----- SOURCE DATA -----
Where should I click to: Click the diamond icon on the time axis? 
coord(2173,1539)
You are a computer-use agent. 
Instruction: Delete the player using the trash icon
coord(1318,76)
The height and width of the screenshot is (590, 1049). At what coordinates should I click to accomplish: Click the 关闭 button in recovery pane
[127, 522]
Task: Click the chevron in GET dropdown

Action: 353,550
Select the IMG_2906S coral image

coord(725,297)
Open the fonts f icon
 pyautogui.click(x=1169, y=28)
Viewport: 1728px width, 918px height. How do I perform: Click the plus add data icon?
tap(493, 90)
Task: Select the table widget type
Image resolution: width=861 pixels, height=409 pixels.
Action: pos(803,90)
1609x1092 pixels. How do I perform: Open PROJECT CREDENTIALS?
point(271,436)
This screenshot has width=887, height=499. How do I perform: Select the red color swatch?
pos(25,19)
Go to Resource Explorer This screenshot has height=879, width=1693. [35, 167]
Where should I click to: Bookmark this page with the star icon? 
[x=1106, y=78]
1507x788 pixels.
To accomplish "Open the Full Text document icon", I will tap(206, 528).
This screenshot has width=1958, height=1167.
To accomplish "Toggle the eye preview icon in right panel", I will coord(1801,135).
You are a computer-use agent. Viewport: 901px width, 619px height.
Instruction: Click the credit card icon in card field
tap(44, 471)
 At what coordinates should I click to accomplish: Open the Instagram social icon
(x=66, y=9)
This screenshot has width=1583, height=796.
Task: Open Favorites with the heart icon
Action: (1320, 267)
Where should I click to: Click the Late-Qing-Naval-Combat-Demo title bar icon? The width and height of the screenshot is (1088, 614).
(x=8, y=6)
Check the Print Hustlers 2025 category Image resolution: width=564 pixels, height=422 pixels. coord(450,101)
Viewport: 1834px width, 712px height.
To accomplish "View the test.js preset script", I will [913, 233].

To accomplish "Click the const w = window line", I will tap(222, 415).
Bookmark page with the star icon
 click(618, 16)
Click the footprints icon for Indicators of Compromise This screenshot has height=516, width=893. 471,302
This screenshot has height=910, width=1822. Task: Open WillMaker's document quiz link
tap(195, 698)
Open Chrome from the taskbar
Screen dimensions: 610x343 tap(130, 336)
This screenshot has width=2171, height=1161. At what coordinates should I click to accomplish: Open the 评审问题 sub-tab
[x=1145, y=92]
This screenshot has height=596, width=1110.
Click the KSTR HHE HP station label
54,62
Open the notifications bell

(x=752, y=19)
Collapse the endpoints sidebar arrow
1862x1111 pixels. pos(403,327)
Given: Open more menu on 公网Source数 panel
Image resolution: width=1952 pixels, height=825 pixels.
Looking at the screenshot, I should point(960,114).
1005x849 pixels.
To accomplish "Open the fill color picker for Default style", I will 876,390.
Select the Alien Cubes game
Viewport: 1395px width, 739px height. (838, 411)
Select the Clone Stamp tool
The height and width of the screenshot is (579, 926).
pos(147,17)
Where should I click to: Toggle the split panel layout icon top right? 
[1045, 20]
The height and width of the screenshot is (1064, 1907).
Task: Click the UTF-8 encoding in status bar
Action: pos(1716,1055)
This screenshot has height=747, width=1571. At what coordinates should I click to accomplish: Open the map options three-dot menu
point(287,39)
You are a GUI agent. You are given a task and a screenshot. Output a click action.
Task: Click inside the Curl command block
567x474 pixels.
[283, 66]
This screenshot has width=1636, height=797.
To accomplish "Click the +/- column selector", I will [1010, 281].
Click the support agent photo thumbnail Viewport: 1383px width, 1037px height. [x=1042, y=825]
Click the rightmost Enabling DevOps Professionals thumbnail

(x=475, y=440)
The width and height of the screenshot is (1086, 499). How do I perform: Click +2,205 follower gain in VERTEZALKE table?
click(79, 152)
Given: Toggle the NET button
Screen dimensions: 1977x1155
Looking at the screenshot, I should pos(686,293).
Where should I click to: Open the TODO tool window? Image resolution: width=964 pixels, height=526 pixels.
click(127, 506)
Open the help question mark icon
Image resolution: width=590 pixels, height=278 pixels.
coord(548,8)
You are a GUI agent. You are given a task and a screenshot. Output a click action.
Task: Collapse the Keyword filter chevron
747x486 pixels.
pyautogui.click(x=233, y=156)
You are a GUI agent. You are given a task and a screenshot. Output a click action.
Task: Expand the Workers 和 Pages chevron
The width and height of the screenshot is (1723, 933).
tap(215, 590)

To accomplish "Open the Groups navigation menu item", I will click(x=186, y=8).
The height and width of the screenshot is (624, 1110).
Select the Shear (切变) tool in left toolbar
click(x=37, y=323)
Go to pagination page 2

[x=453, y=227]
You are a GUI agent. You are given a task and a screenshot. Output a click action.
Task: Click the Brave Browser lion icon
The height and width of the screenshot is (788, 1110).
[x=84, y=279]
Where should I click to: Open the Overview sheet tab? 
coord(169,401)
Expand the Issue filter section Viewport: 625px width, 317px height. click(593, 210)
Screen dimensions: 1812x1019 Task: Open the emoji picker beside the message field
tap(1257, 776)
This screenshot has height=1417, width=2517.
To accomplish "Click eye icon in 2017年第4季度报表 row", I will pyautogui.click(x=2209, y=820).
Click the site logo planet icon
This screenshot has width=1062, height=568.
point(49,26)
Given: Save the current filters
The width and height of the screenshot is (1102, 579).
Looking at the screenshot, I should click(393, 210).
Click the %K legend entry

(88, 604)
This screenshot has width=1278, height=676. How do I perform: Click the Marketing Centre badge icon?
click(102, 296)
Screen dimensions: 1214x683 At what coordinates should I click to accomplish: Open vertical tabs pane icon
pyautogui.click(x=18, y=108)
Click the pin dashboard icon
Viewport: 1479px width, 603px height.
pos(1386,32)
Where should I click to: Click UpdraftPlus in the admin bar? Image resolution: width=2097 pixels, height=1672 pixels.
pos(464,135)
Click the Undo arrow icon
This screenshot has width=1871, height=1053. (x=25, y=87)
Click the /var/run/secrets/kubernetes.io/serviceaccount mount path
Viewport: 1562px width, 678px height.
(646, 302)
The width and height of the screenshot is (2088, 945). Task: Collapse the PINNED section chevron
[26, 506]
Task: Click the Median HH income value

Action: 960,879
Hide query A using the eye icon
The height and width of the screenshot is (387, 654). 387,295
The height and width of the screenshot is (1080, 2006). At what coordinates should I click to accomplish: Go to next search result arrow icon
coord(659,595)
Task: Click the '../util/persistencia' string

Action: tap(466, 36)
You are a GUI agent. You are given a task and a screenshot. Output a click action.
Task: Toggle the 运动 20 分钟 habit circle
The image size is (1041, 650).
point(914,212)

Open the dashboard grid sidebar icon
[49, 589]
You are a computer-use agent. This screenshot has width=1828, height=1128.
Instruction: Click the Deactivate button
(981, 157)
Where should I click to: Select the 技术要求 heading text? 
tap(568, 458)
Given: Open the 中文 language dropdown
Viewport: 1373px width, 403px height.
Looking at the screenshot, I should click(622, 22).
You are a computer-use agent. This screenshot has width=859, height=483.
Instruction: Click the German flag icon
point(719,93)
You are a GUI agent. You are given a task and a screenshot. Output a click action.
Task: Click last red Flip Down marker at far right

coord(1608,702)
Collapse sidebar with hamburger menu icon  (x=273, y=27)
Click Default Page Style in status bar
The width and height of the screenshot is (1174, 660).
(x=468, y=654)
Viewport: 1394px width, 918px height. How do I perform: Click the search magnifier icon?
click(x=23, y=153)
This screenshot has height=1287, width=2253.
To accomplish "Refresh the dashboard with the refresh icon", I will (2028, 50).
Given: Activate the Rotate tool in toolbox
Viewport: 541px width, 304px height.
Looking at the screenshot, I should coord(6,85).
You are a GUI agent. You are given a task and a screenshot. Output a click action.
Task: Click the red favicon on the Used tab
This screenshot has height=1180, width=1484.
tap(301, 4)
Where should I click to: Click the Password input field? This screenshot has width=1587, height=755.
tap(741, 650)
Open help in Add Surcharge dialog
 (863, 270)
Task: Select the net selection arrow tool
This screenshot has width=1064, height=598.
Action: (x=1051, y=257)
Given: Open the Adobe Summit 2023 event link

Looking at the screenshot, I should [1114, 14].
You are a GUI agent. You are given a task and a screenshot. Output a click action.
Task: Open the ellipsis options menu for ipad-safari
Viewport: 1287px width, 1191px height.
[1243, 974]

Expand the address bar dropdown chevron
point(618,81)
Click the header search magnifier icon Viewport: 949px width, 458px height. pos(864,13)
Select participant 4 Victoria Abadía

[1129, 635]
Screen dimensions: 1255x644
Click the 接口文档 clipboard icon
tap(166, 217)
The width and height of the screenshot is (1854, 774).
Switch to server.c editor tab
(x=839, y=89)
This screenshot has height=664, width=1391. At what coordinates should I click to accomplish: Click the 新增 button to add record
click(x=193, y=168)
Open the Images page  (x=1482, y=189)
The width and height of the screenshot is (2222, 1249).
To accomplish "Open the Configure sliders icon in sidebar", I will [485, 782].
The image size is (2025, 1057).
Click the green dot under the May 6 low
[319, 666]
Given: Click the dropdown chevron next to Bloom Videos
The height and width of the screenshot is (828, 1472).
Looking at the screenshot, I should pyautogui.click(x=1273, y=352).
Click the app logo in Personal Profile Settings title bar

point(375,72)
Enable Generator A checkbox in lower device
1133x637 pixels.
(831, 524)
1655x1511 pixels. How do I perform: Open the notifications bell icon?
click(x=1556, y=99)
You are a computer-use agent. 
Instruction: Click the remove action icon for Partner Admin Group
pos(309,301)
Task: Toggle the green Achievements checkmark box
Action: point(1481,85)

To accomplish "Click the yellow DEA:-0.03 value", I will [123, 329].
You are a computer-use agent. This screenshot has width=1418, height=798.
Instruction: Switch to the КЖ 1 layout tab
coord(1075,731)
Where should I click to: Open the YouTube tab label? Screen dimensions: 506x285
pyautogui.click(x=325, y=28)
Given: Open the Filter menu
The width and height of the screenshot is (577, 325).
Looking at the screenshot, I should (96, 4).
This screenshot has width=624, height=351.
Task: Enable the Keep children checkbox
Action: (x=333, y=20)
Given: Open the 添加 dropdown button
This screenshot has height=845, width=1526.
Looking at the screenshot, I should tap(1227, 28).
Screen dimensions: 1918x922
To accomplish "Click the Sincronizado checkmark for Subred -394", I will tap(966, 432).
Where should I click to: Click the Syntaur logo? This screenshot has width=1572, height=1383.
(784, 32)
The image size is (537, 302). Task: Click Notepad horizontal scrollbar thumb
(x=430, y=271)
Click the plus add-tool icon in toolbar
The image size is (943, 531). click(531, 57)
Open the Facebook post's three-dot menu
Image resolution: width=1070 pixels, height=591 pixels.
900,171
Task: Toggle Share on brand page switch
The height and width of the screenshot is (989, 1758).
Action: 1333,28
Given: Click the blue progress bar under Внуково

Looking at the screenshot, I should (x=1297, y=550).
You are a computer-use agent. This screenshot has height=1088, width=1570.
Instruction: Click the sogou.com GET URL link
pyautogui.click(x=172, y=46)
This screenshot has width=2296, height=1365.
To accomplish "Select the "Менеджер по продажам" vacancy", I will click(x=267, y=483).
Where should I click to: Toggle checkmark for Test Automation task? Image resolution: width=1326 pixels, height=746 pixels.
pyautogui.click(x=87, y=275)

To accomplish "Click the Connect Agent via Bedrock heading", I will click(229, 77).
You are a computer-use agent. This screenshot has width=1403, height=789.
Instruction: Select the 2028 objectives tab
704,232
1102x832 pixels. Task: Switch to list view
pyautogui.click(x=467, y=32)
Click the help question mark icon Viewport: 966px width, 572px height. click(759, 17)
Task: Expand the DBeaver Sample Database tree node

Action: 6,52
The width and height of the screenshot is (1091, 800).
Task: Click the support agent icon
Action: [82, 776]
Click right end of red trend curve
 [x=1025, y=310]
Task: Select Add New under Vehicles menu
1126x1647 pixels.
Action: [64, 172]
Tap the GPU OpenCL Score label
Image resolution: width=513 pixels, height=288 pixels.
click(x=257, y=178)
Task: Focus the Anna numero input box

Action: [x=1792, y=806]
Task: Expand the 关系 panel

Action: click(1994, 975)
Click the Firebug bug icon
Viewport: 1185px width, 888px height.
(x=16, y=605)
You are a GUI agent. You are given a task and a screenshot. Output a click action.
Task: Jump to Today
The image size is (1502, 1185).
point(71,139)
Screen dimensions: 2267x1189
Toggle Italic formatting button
-----
#### [TASK DIRECTIONS]
Scan the records above and report how many lines include the word "Default", without any other text.

#### [SOLUTION TO THIS TASK]
2